== Segment start ==

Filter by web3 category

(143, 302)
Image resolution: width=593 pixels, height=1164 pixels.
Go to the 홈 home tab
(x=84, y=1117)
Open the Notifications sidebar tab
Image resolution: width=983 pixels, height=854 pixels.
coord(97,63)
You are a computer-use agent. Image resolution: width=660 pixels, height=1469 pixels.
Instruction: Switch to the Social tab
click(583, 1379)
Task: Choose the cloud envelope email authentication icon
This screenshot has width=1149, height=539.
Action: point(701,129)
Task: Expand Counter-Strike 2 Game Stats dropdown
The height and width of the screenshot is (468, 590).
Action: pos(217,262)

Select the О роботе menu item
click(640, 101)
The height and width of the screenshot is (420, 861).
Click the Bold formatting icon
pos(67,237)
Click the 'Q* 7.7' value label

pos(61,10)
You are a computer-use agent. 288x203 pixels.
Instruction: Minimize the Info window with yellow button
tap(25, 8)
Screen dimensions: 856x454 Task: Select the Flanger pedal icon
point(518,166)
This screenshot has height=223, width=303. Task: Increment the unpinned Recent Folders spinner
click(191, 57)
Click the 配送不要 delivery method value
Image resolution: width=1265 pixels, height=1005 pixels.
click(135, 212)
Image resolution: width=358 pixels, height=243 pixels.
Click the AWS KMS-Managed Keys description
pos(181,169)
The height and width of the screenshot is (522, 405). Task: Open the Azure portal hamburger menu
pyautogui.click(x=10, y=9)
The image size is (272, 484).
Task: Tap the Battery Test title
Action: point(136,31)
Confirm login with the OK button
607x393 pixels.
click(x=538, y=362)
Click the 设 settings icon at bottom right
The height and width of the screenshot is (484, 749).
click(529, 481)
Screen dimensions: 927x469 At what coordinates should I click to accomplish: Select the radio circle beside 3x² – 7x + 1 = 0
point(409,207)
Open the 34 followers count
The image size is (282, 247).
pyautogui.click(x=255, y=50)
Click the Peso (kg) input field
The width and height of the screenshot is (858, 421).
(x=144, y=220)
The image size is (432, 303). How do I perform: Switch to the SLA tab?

== Segment end ==

Directions for this task. Nothing but the line with "Image resolution: width=358" and the lines after it, through the end of the material, should appear in the output, word for word.

Result.
Image resolution: width=358 pixels, height=243 pixels.
Click the AWS KMS-Managed Keys description
pos(181,169)
The height and width of the screenshot is (522, 405). Task: Open the Azure portal hamburger menu
pyautogui.click(x=10, y=9)
The image size is (272, 484).
Task: Tap the Battery Test title
Action: point(136,31)
Confirm login with the OK button
607x393 pixels.
click(x=538, y=362)
Click the 设 settings icon at bottom right
The height and width of the screenshot is (484, 749).
click(529, 481)
Screen dimensions: 927x469 At what coordinates should I click to accomplish: Select the radio circle beside 3x² – 7x + 1 = 0
point(409,207)
Open the 34 followers count
The image size is (282, 247).
pyautogui.click(x=255, y=50)
Click the Peso (kg) input field
The width and height of the screenshot is (858, 421).
(x=144, y=220)
The image size is (432, 303). How do I perform: Switch to the SLA tab?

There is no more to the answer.